Despite overworking and pressuring to reach the best version of themselves, a survey quotes that the gender gap persists in the payment of wages in Indian workplaces and a women’s median hourly wage is 25.4 percent less than men’s. This shows how the physical and mental exhaustion faced by women is ignored and normalised in society. The struggles and burnout of a superwoman thereby remain hidden by their cape.
To let go of the cape
A woman’s worth shouldn’t be attached to the cape or by the number of roles she plays in the lives of her family and society. They must be encouraged to embrace flaws and feel content in their individual self which helps them to let go of the image of superwomen. Women deserve happiness, care, and hours of leisure like any other individual in their life.
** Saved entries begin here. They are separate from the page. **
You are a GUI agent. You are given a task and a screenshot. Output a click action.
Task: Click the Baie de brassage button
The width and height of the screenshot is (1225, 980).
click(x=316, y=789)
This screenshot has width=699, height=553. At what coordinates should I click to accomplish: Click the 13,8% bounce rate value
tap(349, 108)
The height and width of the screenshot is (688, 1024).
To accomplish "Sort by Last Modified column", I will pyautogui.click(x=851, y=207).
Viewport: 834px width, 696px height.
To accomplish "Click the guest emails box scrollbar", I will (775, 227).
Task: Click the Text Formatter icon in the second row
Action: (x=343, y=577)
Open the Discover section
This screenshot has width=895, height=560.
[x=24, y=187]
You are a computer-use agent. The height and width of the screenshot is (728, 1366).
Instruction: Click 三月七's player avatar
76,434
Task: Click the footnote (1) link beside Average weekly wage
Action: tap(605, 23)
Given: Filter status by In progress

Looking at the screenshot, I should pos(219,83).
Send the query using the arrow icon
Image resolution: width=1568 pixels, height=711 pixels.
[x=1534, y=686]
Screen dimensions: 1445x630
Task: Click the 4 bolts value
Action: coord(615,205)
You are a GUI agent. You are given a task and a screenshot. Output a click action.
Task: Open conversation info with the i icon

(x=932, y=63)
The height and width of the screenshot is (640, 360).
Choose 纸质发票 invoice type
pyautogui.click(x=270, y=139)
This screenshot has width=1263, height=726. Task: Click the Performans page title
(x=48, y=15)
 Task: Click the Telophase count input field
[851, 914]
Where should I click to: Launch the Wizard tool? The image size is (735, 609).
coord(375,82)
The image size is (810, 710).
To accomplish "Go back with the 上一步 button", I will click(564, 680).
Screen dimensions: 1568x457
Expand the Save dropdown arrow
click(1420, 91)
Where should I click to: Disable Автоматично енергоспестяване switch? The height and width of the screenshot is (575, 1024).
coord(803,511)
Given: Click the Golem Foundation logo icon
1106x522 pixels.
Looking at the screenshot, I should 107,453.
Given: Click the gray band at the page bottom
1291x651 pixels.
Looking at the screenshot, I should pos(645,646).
Despite the myth of contemporary times that traditional household chores are equally divided among partners in a household, women tend to overwork in the belief that their male counterparts are domestically incapable of managing the household. Men should expand their roles and share the tasks of the household; this will help both men and women make better choices of tasks without causing burnout.
To let go of the cape of superwomen, women must feel good about being their individual selves. Recently, Jacinda Ardern announced her decision to resign from her position as the youngest Prime Minister of New Zealand. This was shocking to the world who saw Jacinda as a powerful leader who was a strong figure in dealing with the pandemic in New Zealand, Christchurch mosque shootings, White Island volcanic eruption, being vocal for progressive issues and also being an admirable mother who gave birth while in office. She quotes, leading a country is one of the most privileged jobs anyone could ever have but also one of the most challenging and she acknowledges ‘I no longer have enough in the tank’.
This world leader who acknowledged burnout and drew boundaries for herself is a beautiful example of a superwoman who let go of her cape. Knowing one’s boundaries and stopping oneself from going beyond them is necessary for the physical and mental welfare of an individual.
Also read: The Superwoman Who Lived Next Door
The superwomen we see in our daily lives are always exhausted, mentally and physically. They may not show it or others may not see it. Women should be kinder to themselves to tackle superwoman syndrome. In their busy life as a superwoman, they forget their dreams and their source of happiness is mostly their family’s happiness. They lose their individuality and dreams by becoming a superwoman. They must be constantly reminded of their personal goals and dreams. Although the strong conditioning faced by women pushes them to remain a superwoman, the pursuit of dreams and happiness might loosen up their capes and help them reclaim their individual selves.